I told Sue Abderholden that I’d come to check out the new NAMI-MN headquarters on University Avenue. She obliged with a tour of a sleek, spacious suite that’s well-suited to the growing operation — 30 staffers plus frequent volunteers — that the Minnesota chapter of the National Alliance on Mental Illness has become on Abderholden’s 16-year watch as executive director.
Then I confessed my real purpose: I’d come to check on Sue. What was supposed to be a relatively tame legislative session for one of the Legislature’s most durable and respected human services lobbyists has turned into anything but.
A few months ago, Abderholden expected to spend the short 2018 session asking lawmakers to make Minnesota more compliant with the federal requirement that health insurers cover mental health treatment on par with other medical services. It’s important but down-in-the-weeds policy work, stuff that doesn’t usually involve wind-whipped protest marches or past-midnight hearings.
Then, six days before the Legislature reconvened, 17 high school students and teachers were shot to death in Parkland, Fla. Pols and pundits of a variety of political stripes were suddenly talking both sense and nonsense about the role of mental illness in gun violence and school safety.
For a few weeks, Abderholden made one statistic her mantra: Fewer than 4 percent of violent crimes are committed by people with a mental illness.
“It’s one of those double-edged swords,” Abderholden said of the attention that Parkland brought her work. “On the one hand, we could use it to get more funding and expand services for people with mental illness in this state. But on the other hand, we don’t want to link violence and mental illness, because that actually prevents people from coming forward and seeking treatment.”
So all the while stressing that victims of mental illness ought not be feared as potential mass murderers, Abderholden has been counseling lawmakers in both parties about what they could do to improve mental health services for young people. I detected her handiwork when DFL Gov. Mark Dayton put $5 million into his fiscal 2019 budget request for school-based mental health services, and House Republicans responded with a similar sum on March 29.
Abderholden is grateful for those proposals but is asking for more. Reaching all the schools that still lack co-located mental health services would take two to three times more than the politicians are offering, she said.
Just as she was making headway on that front, a major threat arose to years of mental health policy progress in Minnesota. On March 12, Republican legislators announced their intention to make employment a condition of enrollment in Medicaid health insurance coverage for low-income “able-bodied” adults.
That’s the sort of thing that will keep a good lobbyist at the Capitol late into the evening and awake with worry hours after she gets home.
Requiring Medicaid recipients to work if they are not physically disabled may sound reasonable at first blush. Minnesotans’ work ethic is the stuff of legend. Most folks believe that a job is a potent elixir for a lot of life’s problems.
But when one of life’s problems is mental illness, Abderholden explained, uninterrupted access to treatment is a crucial precondition to being able to get and keep a job.

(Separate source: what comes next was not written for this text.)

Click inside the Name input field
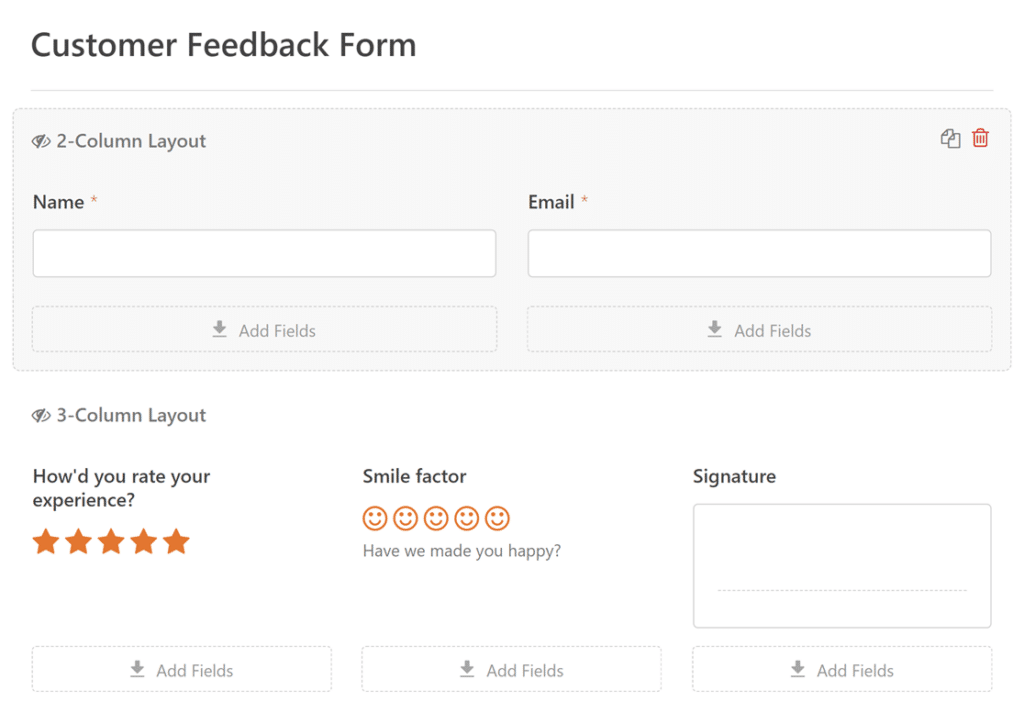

“Medicaid expansion for the mental health community has been a godsend,” she said. Some 40,000 Minnesotans access mental health treatment via Medicaid. Before that option became available in 2011 for low-income adults, 18- to-30-year-olds were the largest population cohort without health insurance, she said. Those are precisely the years in which schizophrenia, depression, bipolar disorder and other serious mental illnesses emerge.
The Republicans’ bill would allow for exemptions from the work requirement for someone determined to be “mentally unfit for employment.” That compassionate-sounding exemption could well be cruel in its implementation, she says. “Why would we tell a 24-year-old who has just been diagnosed with schizophrenia that the only way he can get the treatment he needs is to swear to the government that he will never work again?”
The people NAMI represents want to work, she attests. If the state of Minnesota wants that, too, it would do better to help mental illness patients find jobs with the flexible hours and stable environments that would enable them to both work and get treatment. “Creating barriers to health insurance is the last thing you want to do to,” she said.
Those are just some of the arguments against the Medicaid work requirement proposal. A coalition of more than 100 advocacy organizations has formed to counter the GOP’s arguments for work requirements. Save the state money? No, the loss of federal matching dollars and high administrative costs would do the opposite. Encourage more to work? Seventy percent of Medicaid enrollees ages 19 to 45 already do. That nearly matches the adult workforce participation rate last year in the state as a whole.
Lobbyists like Abderholden are working overtime to lob such facts at the fast-moving work requirement bill, hoping to slow it down. So far, they haven’t succeeded. The bill appears to be propelled less by facts and figures than by a sense that work requirements would play well for Republican candidates in 2018 — especially if the requirements are stopped this year not by lobbyists’ good arguments, but by a DFL governor’s veto.
If that’s the GOP plan, Abderholden can look forward to another tough session in 2019.